Psikolog itu mengangguk-angguk, bersimpati dengan wanita setengah baya tetapi masih terlihat cantik itu. Zoel mengalami post power syndrome. Sebuah kondisi kejiwaan yang dialami oleh seseorang yang kehilangan kekuasaan atau jabatannya dan tak bisa menerima perubahan itu. Istrinya terlihat sudah kewalahan melihat perilakunya yang sudah tidak stabil.
"Dia mengalami post power syndrome," kata Ilana kemudian,"dia merasa tidak dihormati lagi, merasa tidak berguna, dan merasa kehilangan arah hidupnya."
"Penyebabnya apa Bu?"
"Pensiun."
"Pensiun?"
Ilana mengangguk.
"Sekarang, apa yang harus saya lakukan?"
"Beberapa langkah bisa dilakukan. Kalau boleh tahu, apa hobinya?"
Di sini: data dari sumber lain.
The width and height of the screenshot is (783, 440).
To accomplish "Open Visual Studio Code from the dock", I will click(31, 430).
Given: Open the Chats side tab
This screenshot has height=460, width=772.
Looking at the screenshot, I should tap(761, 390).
"Dulu dia suka memancing, tetapi kemudian tidak sempat karena kesibukan di kantor bertambah. Beberapa hari terakhir saya menyuruh anak sulung saya mengajaknya memancing. Maksud saya biar dia tidak uring-uringan saja di rumah."
"Itu bagus, tetapi seharusnya jangan dengan anak. Takutnya suamimu juga akan uring-uringan dan merasa tak berharga dimata anak."
"Lalu dengan siapa?"
"Orang yang sama dengan dia, para pensiunan. Biasanya mereka akan punya tempat bagi suami ibu untuk bercerita, curhat dan semacamnya."
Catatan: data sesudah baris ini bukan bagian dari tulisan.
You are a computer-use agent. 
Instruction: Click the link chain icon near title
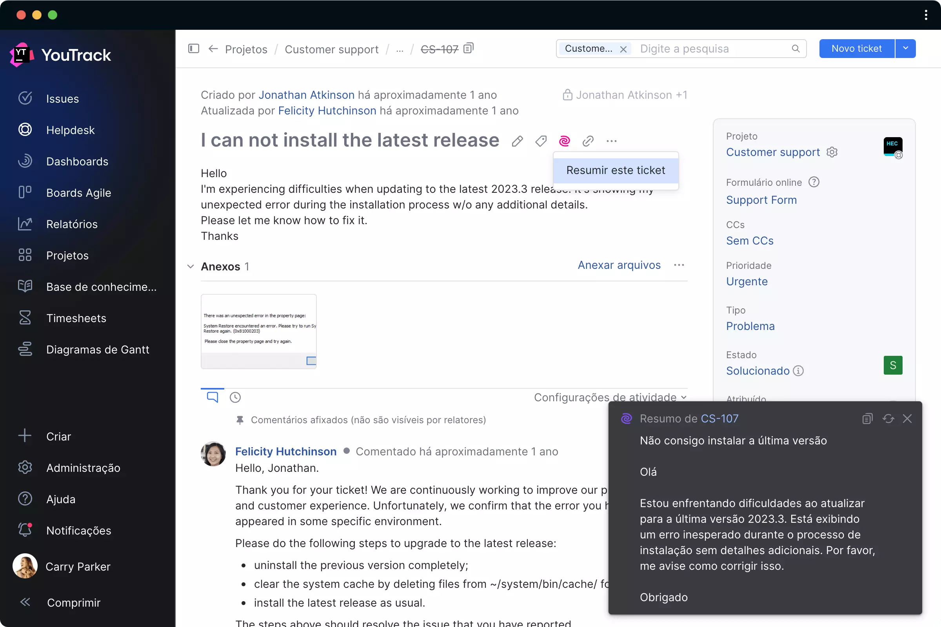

Hesti memandangi wajah psikolog itu dengan mata berbinaran. Jalan sudah terbuka baginya untuk melepaskan masalah yang selama ini menghimpitnya. Psikolog itulah yang selama ini sudah membantunya. Mendengarkan keluhannya. Dialah satu-satunya yang mengerti apa yang meresahkannya.
"Ya udah, nanti saya akan mencoba menghubungi teman-temannya yang sudah pensiun."
"Kumpulkan mereka."
"Saya punya ide Bu. Sepertinya saya akan segera mencari info mengenai teman-temannya yang sudah pensiun dan mencari EO yang bisa membuat pesta terbaik di kota ini."
"Pesta?"
"Iya Bu, saya akan membuat pesta para pensiunan Bu."
"Itu langkah yang bagus."
"Doakan saya Bu."
"Pasti."
"Waktu suami masih menjabat, saya biasa membuat pesta Bu."
Ilana mengangguk, senyumnya membias ramah. Hesti berdiri. Psikolog itu juga berdiri dengan wajah gembira. Senang karena kliennya sudah menemukan jalan keluar untuk masalahnya.
Dia yakin Hesti akan mampu mengatasi dan menemukan jalan keluar yang terbaik. Wanita itu meninggalkan ruangannya, langkahnya ringan tapi pasti.